모델링 코드:
--------------------------------

100%|██████████| 477576/477576 [36:07<00:00, 220.35it/s]


transactions 병합 완료
members 병합 완료


100%|██████████| 476479/476479 [07:39<00:00, 1037.78it/s]


user_logs 병합 완료
train 병합 완료


# **훈련/테스트 데이터 분리, 스케일링, 오버 샘플링**

In [8]:
scale_columns = ['in_membership_days', 'discount', 'max_log_term',
                'per_25', 'per_25_75', 'per_100', 'seconds_per_song',
                'mean_seconds', 'after_regit_to_buy']
ct = ColumnTransformer([('scaling', StandardScaler(), scale_columns)],
                      remainder = 'passthrough')

def split_rescale_resample(data_target, ct, scaling = False, sel_dec = 'plain', resampling = 'plain'):
  # 훈련/테스트 데이터 분리
  input = data_target.iloc[:, 1:-1]
  target = data_target.iloc[:, -1]
  train_input, test_input, train_target, test_target = train_test_split(input, target, stratify = target, random_state = 42)

  # 스케일링 (훈련용 데이터에는 fit_transform, 테스트 데이터에는 transform)
  if scaling == False:
    pass
  elif scaling == True:
    train_input = pd.DataFrame(ct.fit_transform(train_input), columns = ct.get_feature_names_out())
    test_input = pd.DataFrame(ct.transform(test_input), columns = ct.get_feature_names_out())

  # sel_dec의 값에 따라 PCA 혹은 SelectKBest를 반영
  if sel_dec == 'plain':
    pass
  elif sel_dec == 'pca':
    pca = PCA(n_components = 0.90)
    train_input = pca.fit_transform(train_input)
    test_input = pca.transform(test_input)
  elif sel_dec == 'select':
    selector = SelectKBest(score_func = f_classif, k = 10)
    train_input = selector.fit_transform(train_input, train_target)
    test_input = selector.transform(test_input)

  # 리샘플링 (훈련용 데이터에만 적용)
  if resampling == 'plain':
    pass
  elif resampling == 'over':
    smote = SMOTE(random_state = 42)
    train_input, train_target = smote.fit_resample(train_input, train_target)
  elif resampling == 'mixed':
    smotetomek = SMOTETomek(random_state = 42)
    train_input, train_target = smotetomek.fit_resample(train_input, train_target)
  elif resampling == 'under':
    tomek = TomekLinks()
    train_input, train_target = tomek.fit_resample(train_input, train_target)

  return train_input, test_input, train_target, test_target

# **모델링 및 평가**

* 분류 알고리즘, 스케일링 여부, 리샘플링 여부 등 경우의 수를 총 72가지로 나누어 각각 모델링을 수행하고 평가함
* Precision 기준 과적합의 정도가 가장 적으면서, Test Precision이 높았던 아래 조합을 기준으로 하이퍼파라미터 튜닝을 진행함
  * Standard Scaler 사용
  * Feature Selection이나 PCA를 사용하지 않음
  * 오버샘플링, 언더샘플링, 복합샘플링 사용하지 않음
  * LGBM 모델 사용

In [None]:
out_lgbm = lgb.LGBMClassifier(application = 'binary', metric = 'binary_logloss')
out_cat = CatBoostClassifier(logging_level = 'Silent')
out_xgb = XGBClassifier()
out_list = [[out_lgbm, 'lightgbm'], [out_cat, 'catboost'], [out_xgb, 'xgboost']]

params = [[True, False],['plain', 'pca', 'select'], ['plain', 'over', 'mixed', 'under']]
case_list = list(product(*list(params)))

--------------------------------

제공 데이터:
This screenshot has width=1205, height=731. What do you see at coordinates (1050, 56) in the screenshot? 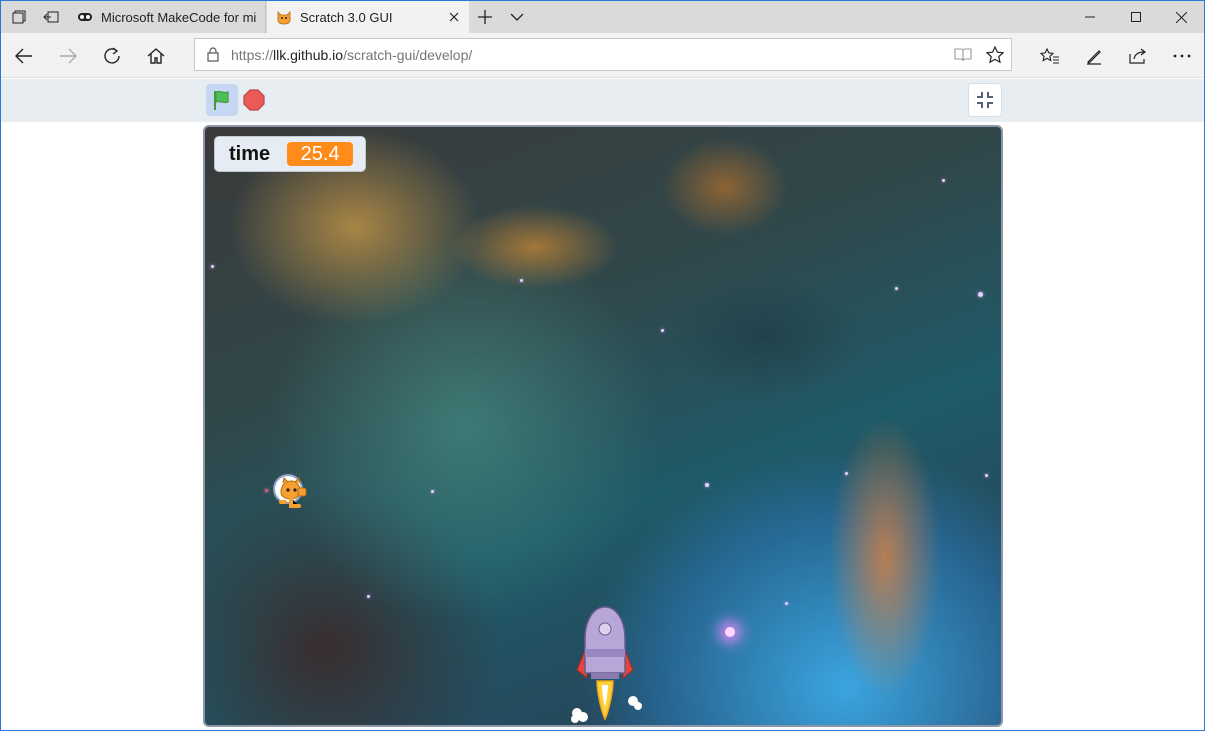
I see `favorites-hub-icon` at bounding box center [1050, 56].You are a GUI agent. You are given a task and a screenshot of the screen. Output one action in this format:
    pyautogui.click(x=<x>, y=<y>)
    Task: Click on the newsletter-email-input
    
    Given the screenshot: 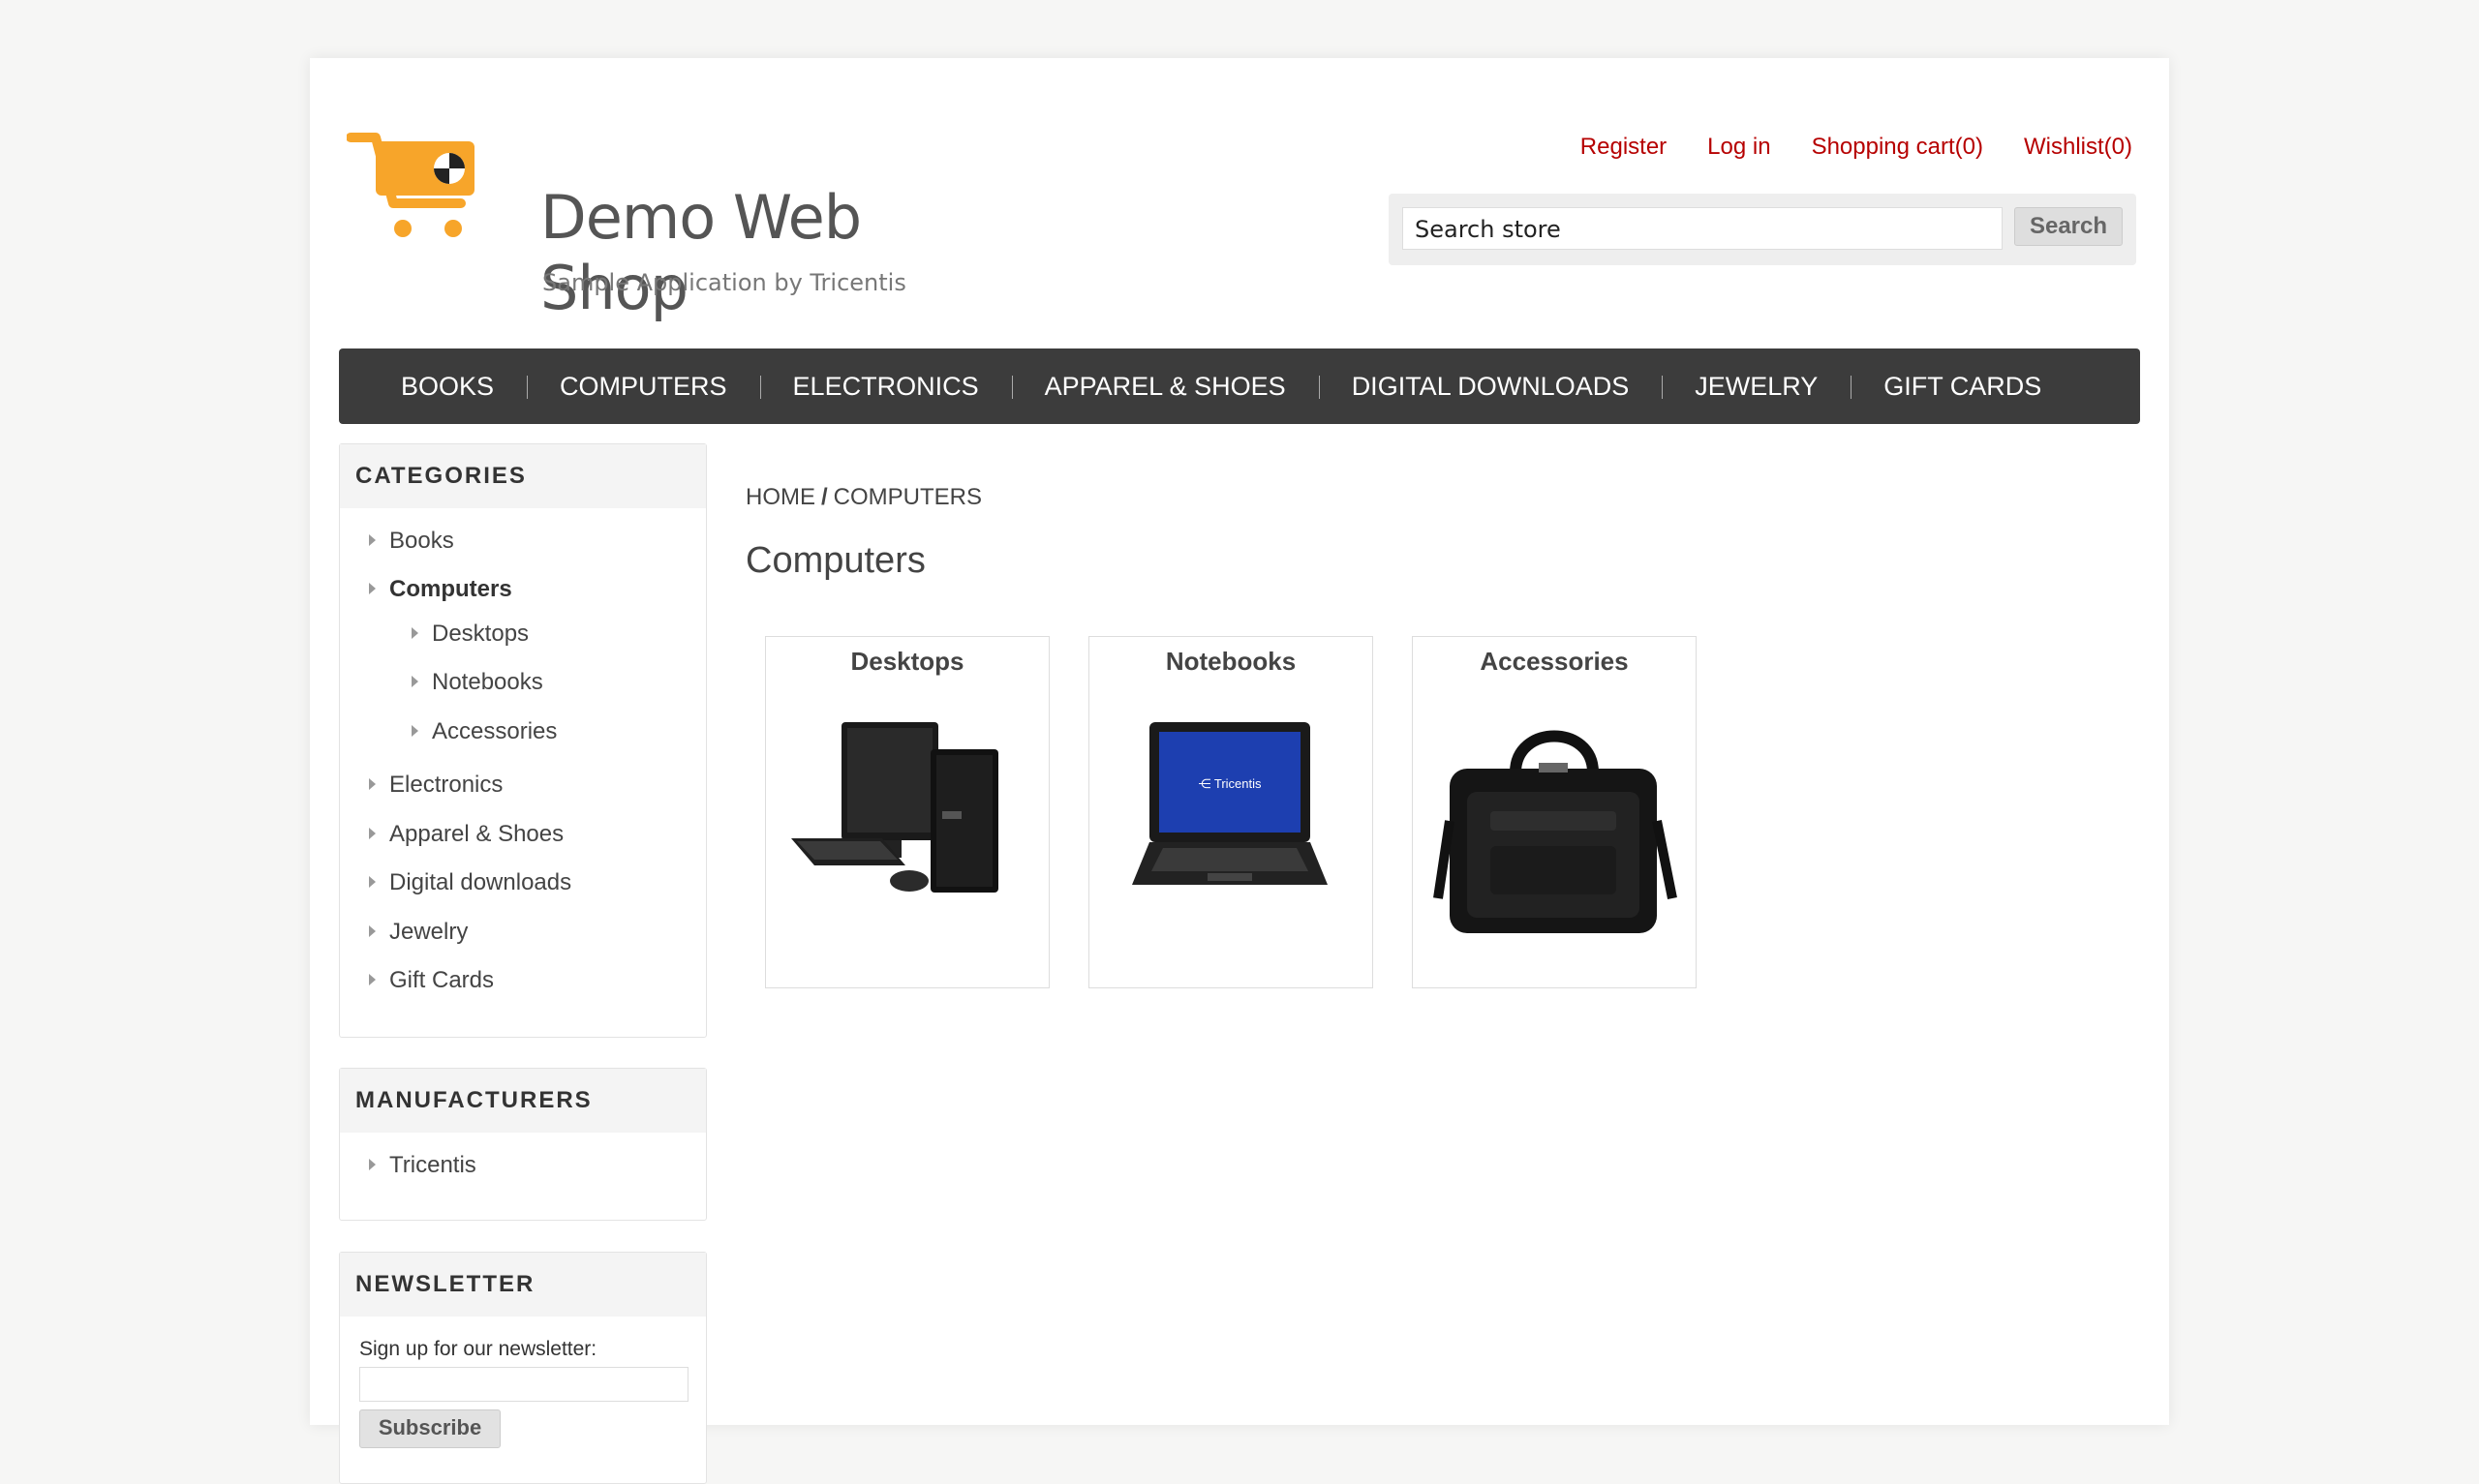 What is the action you would take?
    pyautogui.click(x=524, y=1384)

--------------------------------

연습 과제 A: 모델링 코드를 "# **훈련/테스트 데이터" 문구가 있는 곳에서 시작해 "target, random_state = 42)" 문구 뒤에서 멈추도록 원문 그대로 옮겨 적으세요.
연습 과제 B: 모델링 코드에 따르면 모델링과 평가를 위해 경우의 수를 총 몇 가지로 나누었나요?
연습 과제 C: 모델링 코드의 마지막 줄 다음부터 코드를 이어서 작성하세요.
제공 데이터는 모델링 코드와 관련이 없습니다.

작성 답안 A:
# **훈련/테스트 데이터 분리, 스케일링, 오버 샘플링**

In [8]:
scale_columns = ['in_membership_days', 'discount', 'max_log_term',
                'per_25', 'per_25_75', 'per_100', 'seconds_per_song',
                'mean_seconds', 'after_regit_to_buy']
ct = ColumnTransformer([('scaling', StandardScaler(), scale_columns)],
                      remainder = 'passthrough')

def split_rescale_resample(data_target, ct, scaling = False, sel_dec = 'plain', resampling = 'plain'):
  # 훈련/테스트 데이터 분리
  input = data_target.iloc[:, 1:-1]
  target = data_target.iloc[:, -1]
  train_input, test_input, train_target, test_target = train_test_split(input, target, stratify = target, random_state = 42)

작성 답안 B: 총 72가지입니다.

작성 답안 C:
result_df = []

for c in tqdm(case_list):
  train_input, test_input, train_target, test_target = split_rescale_resample(data_target = data_target,
                                                                              ct = ct,
                                                                              scaling = c[0],
                                                                              sel_dec = c[1],
                                                                              resampling = c[2])
  for out in out_list:
    model = out[0].fit(train_input, train_target)
    train_pred = model.predict(train_input)
    test_pred = model.predict(test_input)
    result_df.append([c[0], c[1], c[2], out[1],
                      np.round(accuracy_score(train_target, train_pred), 4),
                      np.round(accuracy_score(test_target, test_pred), 4),
                      np.round(recall_score(train_target, train_pred), 4),
                      np.round(recall_score(test_target, test_pred), 4),
                      np.round(precision_score(train_target, train_pred), 4),
                      np.round(precision_score(test_target, test_pred), 4),
                      np.round(f1_score(train_target, train_pred), 4),
                      np.round(f1_score(test_target, test_pred), 4)])

result_df = pd.DataFrame(result_df, columns = ['scaling', 'sel_dec', 'resampling','model_name',
                                               'train_accuracy', 'test_accuracy',
                                               'train_recall', 'test_recall',
                                               'train_precision', 'test_precision',
                                               'train_f1_score', 'test_f1_score'])
result_df['precision_gap'] = abs(result_df['train_precision'] - result_df['test_precision'])

  _warn_prf(average, modifier, msg_start, len(result))
100%|██████████| 24/24 [1:35:49<00:00, 239.55s/it]


In [None]:
final_result = result_df[(result_df['precision_gap'] <= 0.1) & (result_df['test_f1_score'] >= 0.5)]
final_result.sort_values(['test_precision'], ascending = [0], inplace = True)
final_result.reset_index(drop = True, inplace = True)
final_result.head(72)

A value is trying to be set on a copy of a slice from a DataFrame

See the caveats in the documentation: https://pandas.pydata.org/pandas-docs/stable/user_guide/indexing.html#returning-a-view-versus-a-copy
  final_result.sort_values(['test_precision'], ascending = [0], inplace = True)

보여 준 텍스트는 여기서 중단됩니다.